**任务要求**
请把下面全部记录逐行改写成编号列表，空行不计入。

# # #

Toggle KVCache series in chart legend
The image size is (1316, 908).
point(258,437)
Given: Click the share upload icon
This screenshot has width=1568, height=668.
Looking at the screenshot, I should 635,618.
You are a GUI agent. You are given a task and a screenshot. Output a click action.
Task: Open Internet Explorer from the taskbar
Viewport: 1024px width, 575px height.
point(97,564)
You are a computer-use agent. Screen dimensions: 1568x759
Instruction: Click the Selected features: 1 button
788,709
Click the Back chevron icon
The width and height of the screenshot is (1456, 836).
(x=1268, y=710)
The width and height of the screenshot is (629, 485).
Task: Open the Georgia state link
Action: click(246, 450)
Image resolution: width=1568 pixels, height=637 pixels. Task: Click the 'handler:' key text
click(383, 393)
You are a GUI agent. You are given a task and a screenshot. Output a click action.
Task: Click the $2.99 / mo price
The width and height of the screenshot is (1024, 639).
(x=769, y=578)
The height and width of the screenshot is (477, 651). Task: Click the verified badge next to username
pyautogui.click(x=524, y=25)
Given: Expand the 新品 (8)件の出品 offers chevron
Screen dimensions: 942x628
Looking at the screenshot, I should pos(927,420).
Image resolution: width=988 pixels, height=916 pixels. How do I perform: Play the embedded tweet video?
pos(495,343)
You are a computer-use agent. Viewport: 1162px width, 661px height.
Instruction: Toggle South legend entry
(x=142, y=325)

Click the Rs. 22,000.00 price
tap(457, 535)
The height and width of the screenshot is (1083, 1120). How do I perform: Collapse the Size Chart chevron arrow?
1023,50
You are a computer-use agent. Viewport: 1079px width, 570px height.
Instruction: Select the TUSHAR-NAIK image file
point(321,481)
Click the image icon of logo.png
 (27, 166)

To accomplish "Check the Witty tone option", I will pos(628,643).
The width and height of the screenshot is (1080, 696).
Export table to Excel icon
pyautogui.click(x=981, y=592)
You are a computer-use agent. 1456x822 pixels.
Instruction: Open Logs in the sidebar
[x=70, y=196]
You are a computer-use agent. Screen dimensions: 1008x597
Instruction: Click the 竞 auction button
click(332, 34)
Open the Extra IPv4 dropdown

# # #

**处理结果**
1. Toggle KVCache series in chart legend
2. The image size is (1316, 908).
3. point(258,437)
4. Given: Click the share upload icon
5. This screenshot has width=1568, height=668.
6. Looking at the screenshot, I should 635,618.
7. You are a GUI agent. You are given a task and a screenshot. Output a click action.
8. Task: Open Internet Explorer from the taskbar
9. Viewport: 1024px width, 575px height.
10. point(97,564)
11. You are a computer-use agent. Screen dimensions: 1568x759
12. Instruction: Click the Selected features: 1 button
13. 788,709
14. Click the Back chevron icon
15. The width and height of the screenshot is (1456, 836).
16. (x=1268, y=710)
17. The width and height of the screenshot is (629, 485).
18. Task: Open the Georgia state link
19. Action: click(246, 450)
20. Image resolution: width=1568 pixels, height=637 pixels. Task: Click the 'handler:' key text
21. click(383, 393)
22. You are a GUI agent. You are given a task and a screenshot. Output a click action.
23. Task: Click the $2.99 / mo price
24. The width and height of the screenshot is (1024, 639).
25. (x=769, y=578)
26. The height and width of the screenshot is (477, 651). Task: Click the verified badge next to username
27. pyautogui.click(x=524, y=25)
28. Given: Expand the 新品 (8)件の出品 offers chevron
29. Screen dimensions: 942x628
30. Looking at the screenshot, I should pos(927,420).
31. Image resolution: width=988 pixels, height=916 pixels. How do I perform: Play the embedded tweet video?
32. pos(495,343)
33. You are a computer-use agent. Viewport: 1162px width, 661px height.
34. Instruction: Toggle South legend entry
35. (x=142, y=325)
36. Click the Rs. 22,000.00 price
37. tap(457, 535)
38. The height and width of the screenshot is (1083, 1120). How do I perform: Collapse the Size Chart chevron arrow?
39. 1023,50
40. You are a computer-use agent. Viewport: 1079px width, 570px height.
41. Instruction: Select the TUSHAR-NAIK image file
42. point(321,481)
43. Click the image icon of logo.png
44.  (27, 166)
45. To accomplish "Check the Witty tone option", I will pos(628,643).
46. The width and height of the screenshot is (1080, 696).
47. Export table to Excel icon
48. pyautogui.click(x=981, y=592)
49. You are a computer-use agent. 1456x822 pixels.
50. Instruction: Open Logs in the sidebar
51. [x=70, y=196]
52. You are a computer-use agent. Screen dimensions: 1008x597
53. Instruction: Click the 竞 auction button
54. click(332, 34)
55. Open the Extra IPv4 dropdown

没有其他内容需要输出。